Healthy Mouth, Healthy Heart

What do strokes have to do with good mouth hygiene?


You’ve probably heard that periodontal disease can be sign of heart disease. But it can also put you at risk for stroke as well. We spoke with Dr. Rob Bradley, owner of First Choice Dental Group, to learn how poor oral hygiene may increase the chances of having a stroke.

Madison Magazine: Tell us about the correlation between dental health and the likelihood of strokes.
Dr. Rob Bradley: This is something that is a little newer. There has been research done showing the correlation between periodontal disease and the risks with pregnancy, low birth weights, diabetes and heart disease.

Dr. Rob BradleyMoise Desvarieux, MD and PhD who works at Colombia University, published an article in Circulation, the journal of the American Heart Association. He found that people who had active periodontal disease are more likely to have atherosclerosis. [Atherosclerosis] is the clogging of the arteries, which leads to strokes.

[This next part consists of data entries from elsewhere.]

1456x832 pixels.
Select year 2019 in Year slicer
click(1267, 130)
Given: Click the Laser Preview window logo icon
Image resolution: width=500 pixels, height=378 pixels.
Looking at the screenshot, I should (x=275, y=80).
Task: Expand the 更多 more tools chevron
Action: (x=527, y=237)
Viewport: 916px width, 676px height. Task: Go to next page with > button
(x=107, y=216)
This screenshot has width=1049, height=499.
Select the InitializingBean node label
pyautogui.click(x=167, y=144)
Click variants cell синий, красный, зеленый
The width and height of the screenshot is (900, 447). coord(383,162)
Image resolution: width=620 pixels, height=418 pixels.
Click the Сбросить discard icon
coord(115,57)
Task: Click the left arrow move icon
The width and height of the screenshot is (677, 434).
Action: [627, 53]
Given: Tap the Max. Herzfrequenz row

When you move from gingivitis to periodontal disease, you get tooth loss and tissue loss; the presence of the bacteria sets it all in motion. If that bacteria gets into the bloodstream, that can stimulate clotting factors. That and other effects associated with bacteria can damage blood vessels and increase clotting, which increases the risk of stroke in individuals.

A stroke by definition is either bleeding in the brain because of a ruptured vessel or an impaired vessel that is blocking blood flow. Studies are not necessarily conclusive but there is a high correlation between periodontal disease and a high risk of stroke.

MM: What can a patient’s dental health tell you about their overall heath?
RB: A lot of times you can get an overall snapshot of their general health if the [patient’s] periodontal situation is severe. They probably have some heart issues, lung problems and many have diabetes.

We had a patient who had periodontal disease and was doing well, but after six months, he had a huge relapse. We suggested he see his doctor and the next day, they put a couple of stints in his blood vessels because he could have had a heart attack.

MM: What procedures do you perform when patients come in for a checkup?
RB: The hygienist does a full periodontal screening and measures pocket depth between the tooth and the gum. Four to five millimeters or deeper with the presence of bleeding is periodontal disease, but two to three millimeters is considered healthy. We clean the pockets out and flush out bacteria with oxygenated water. We perform X-rays to make sure bone levels are okay. We do a full oral and tooth exam every time a patient comes in.

MM: Why is oral health and its connection to heart disease subject to so much attention now?
RB: Research brings [these issues] to the forefront; there is a big push right now to live healthier. Your oral health is just as important as anything else. No one ever thought that oral health would tie into any other factors of health.

MM: What is your best health advice for patients to prevent strokes?
RB: On a long-term basis it is important to keep regular cleaning appointments. On a short-term basis, if you have bleeding gums, get to the dentist and get that treated. Periodontal disease is one of the most under-diagnosed diseases. A lot of dentists that are not up on research are basically keeping an eye on bleeding, but that is like supervised negligence.

The American Dental Association says sixty percent or more of the population has periodontal disease. The good news is that it is a treatable disease. Bone doesn’t grow back but you can arrest the disease and keep on top of it so it doesn’t get worse. You can prevent relapses of periodontal disease with professional intervention. Once you know that you have periodontal disease, treat it and stay on top of your regular visits.

MM: What are ways that you educate your patients about this disconcerting trend?
RB: Based on the screening, if you are healthy we don’t talk about anything other than good homecare and maintenance.
If you have periodontal disease or pockets, we get brochures out. We educate [patients] about the corollary trends of periodontal disease. If [periodontal disease] is left untreated, it can lead to eventual tooth loss. It can be a life changing experience [for some patients].

MM: What do you see in the future as the next big highlight in dental health in terms of overall health or disease prevention?
RB: Other than antibiotics, I can see dentists using possible laser treatments that could kill bacteria. Bottom line is patients need to come to the dentist and get things taken care of.